* START *

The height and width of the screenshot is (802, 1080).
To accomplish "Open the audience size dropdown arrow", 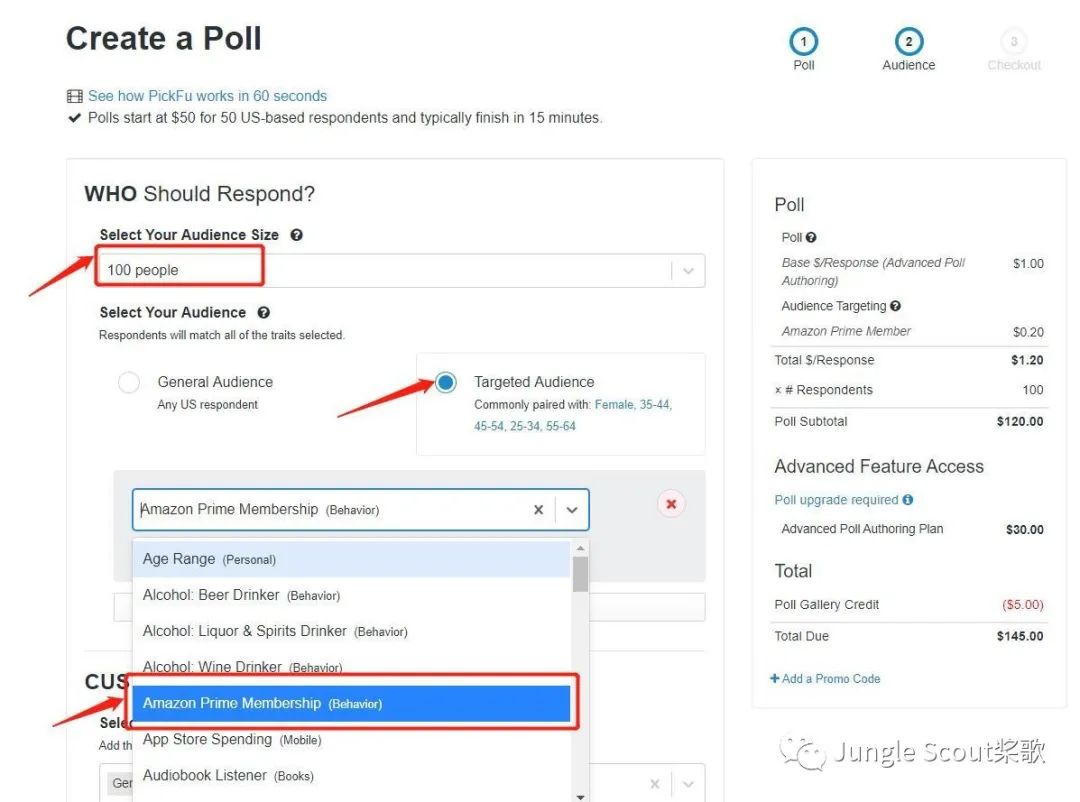I will (x=688, y=271).
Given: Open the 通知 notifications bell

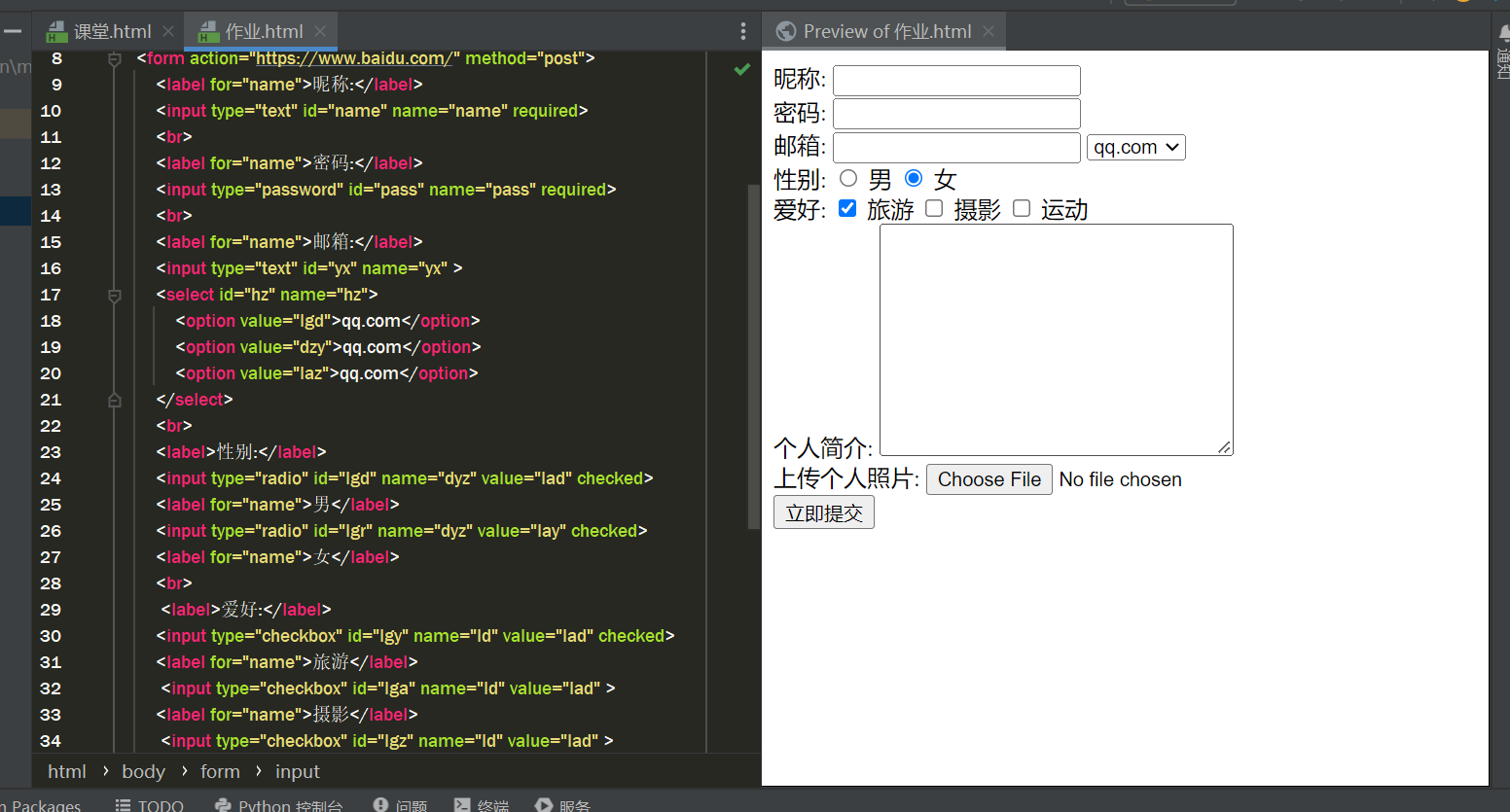Looking at the screenshot, I should pos(1504,32).
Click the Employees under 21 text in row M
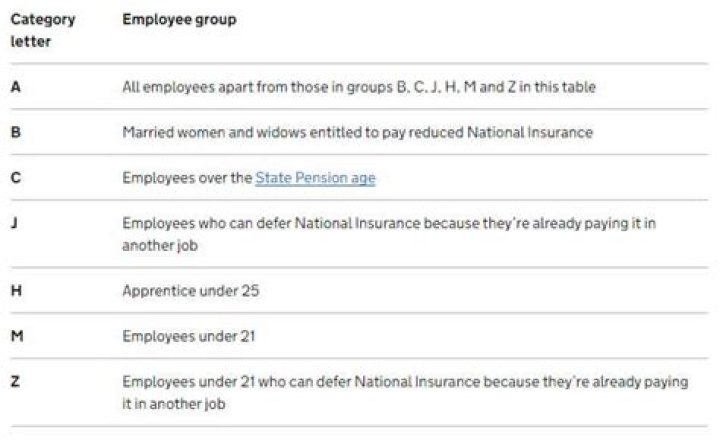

* END *

Render everything from the line containing "Given: Open the 通知 notifications bell" down to the end of the records as a JSON list of strings, one string per line, with blank lines skipped. Leave the pictures out of your answer.

CORRECT OUTPUT:
[
  "Given: Open the 通知 notifications bell",
  "Looking at the screenshot, I should pos(1504,32).",
  "Click the Employees under 21 text in row M"
]